Passada uma hora, com a placenta já expelida, é cortado o cordão. Feito isso, a pessoa responsável pelo parto examina o bebê, pesa, dá vitamina K para evitar hemorragia e pinga um colírio para evitar a conjuntivite do recém-nascido, problema comum em partos vaginais. Em duas ou três horas, a equipe vai embora, mas voltará para mais três visitas nos dez dias seguintes.
Quanto custa
Não há plano de saúde que cubra parto domiciliar. O que a mulher pode conseguir, no máximo, é que a empresa faça um reembolso. O preço dessa modalidade varia muito, dependendo da cidade onde acontece e dos profissionais envolvidos. “É comum fazer acordos, como permuta por serviços. Por exemplo, se a mãe for fotógrafa, pode ajudar a pagar com serviços de fotografia. Mas, em média, o custo varia de R$ 2.000 a R$ 5.000 pelo parto, mais as visitas pós-parto”, diz Ana Cristina Duarte.
Riscos
Os especialistas têm opiniões divergentes sobre os riscos do parto domiciliar, mas mesmo entre os favoráveis três pontos são unanimidade –só pode ocorrer se a mulher tiver um bom quadro clínico, se a gravidez for de baixo risco e se for viável um plano B. Entre os fatores de exclusão estão gravidez de gêmeos, mãe com problemas de saúde (doenças como diabetes, hipertensão crônica e infecções), bebê com alguma anomalia ou fora da posição correta e parto prematuro.
ESTUDOS PELO MUNDO
No Canadá, uma pesquisa feita pelaUniversidade British Columbia, de 2000 a 2004, analisou nascimentos realizados de três formas: partos domiciliares planejados (2.889), partos planejados em hospital com parturientes nas mesmas condições exigidas para um parto domiciliar (4.752) e partos com participação médica (5.331).

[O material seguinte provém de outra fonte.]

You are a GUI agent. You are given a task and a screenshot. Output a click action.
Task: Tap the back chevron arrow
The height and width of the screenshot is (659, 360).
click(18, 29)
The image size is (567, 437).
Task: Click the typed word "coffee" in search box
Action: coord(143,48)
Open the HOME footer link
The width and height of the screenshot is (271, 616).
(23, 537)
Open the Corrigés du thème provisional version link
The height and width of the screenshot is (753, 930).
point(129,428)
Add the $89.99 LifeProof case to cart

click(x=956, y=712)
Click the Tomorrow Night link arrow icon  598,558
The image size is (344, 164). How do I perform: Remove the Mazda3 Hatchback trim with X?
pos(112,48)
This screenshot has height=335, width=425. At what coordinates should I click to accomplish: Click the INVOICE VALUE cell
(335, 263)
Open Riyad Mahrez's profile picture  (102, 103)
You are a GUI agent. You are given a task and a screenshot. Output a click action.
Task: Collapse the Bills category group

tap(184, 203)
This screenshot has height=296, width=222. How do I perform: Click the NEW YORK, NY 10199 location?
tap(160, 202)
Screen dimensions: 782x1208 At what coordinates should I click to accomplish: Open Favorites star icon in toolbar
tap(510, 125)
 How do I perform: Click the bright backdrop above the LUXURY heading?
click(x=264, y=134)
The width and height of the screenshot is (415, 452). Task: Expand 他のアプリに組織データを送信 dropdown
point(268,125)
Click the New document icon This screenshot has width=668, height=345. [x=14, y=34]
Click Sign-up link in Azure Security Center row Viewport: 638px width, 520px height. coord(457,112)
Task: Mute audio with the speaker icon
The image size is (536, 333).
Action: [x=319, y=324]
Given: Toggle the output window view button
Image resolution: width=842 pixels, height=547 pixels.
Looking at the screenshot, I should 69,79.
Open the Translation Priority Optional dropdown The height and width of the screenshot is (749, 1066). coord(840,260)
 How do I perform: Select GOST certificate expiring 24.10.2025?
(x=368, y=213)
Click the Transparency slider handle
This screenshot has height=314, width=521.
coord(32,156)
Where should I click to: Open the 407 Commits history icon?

A taxa de mortes perinatais por mil nascimentos foi de 0,35 nos partos domiciliares, 0,57 no hospital com parteiras e 0,64 entre aqueles feitos por médicos.
Em 2000, outro estudo realizado nosEstados Unidos e no Canadá levantou informações sobre 5.418 mulheres que escolheram fazer seus partos com obstetras qualificadas.
A taxa de morte perinatal foi de 1,7 por mil nascimentos, semelhante ao que acontecia em partos de baixo risco atendidos em hospital e não houve morte materna.